Step 1: Reproduce in integration tests
Write a minimal, focused SQLLogicTest that isolates the behavior. The test
should do exactly one thing and have clear expected output.
# Minimal reproduction — one table, one operation, one assertion
statement ok
CREATE TABLE remote_catalog.schema.t(col TYPE);
statement ok
INSERT INTO remote_catalog.schema.t VALUES (...);
query I
SELECT col FROM remote_catalog.schema.t;
----
expected_value
If the test passes, the bug is not real. Stop here.
If the test fails, record the actual vs expected output and continue.
Step 2: Reproduce via psql (bypass DuckHog)
Connect directly to Duckgres via the Postgres wire protocol and run the
equivalent SQL. This isolates whether the bug is in DuckHog or upstream.
eval "$(./scripts/test-servers.sh env)"
psql -h $PGHOST -p $PGPORT -U $PGUSER <<'SQL'
-- Run the same operations directly, no DuckHog involved
CREATE TABLE ducklake.schema.t(col TYPE);
INSERT INTO ducklake.schema.t VALUES (...);
SELECT col FROM ducklake.schema.t;
DROP TABLE ducklake.schema.t;
SQL
Decision point:
- psql shows the same bug -> upstream (DuckLake or Duckgres). Continue to Step 3.
- psql works correctly -> DuckHog bug.
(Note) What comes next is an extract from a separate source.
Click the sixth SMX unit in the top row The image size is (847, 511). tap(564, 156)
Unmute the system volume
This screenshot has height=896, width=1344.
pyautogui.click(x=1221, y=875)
Skip to Step 5.
Step 3: Test on memory catalog (isolate DuckLake vs Duckgres)
If the bug reproduced via psql, test the same operation on the memory
catalog to determine if it's DuckLake-specific or a broader Duckgres/Arrow issue.
CREATE TABLE memory.main.t(col TYPE);
INSERT INTO memory.main.t VALUES (...);
SELECT col FROM memory.main.t;
Decision point:
- Bug reproduces on memory catalog too -> Duckgres or DuckDB bug (not DuckLake-specific).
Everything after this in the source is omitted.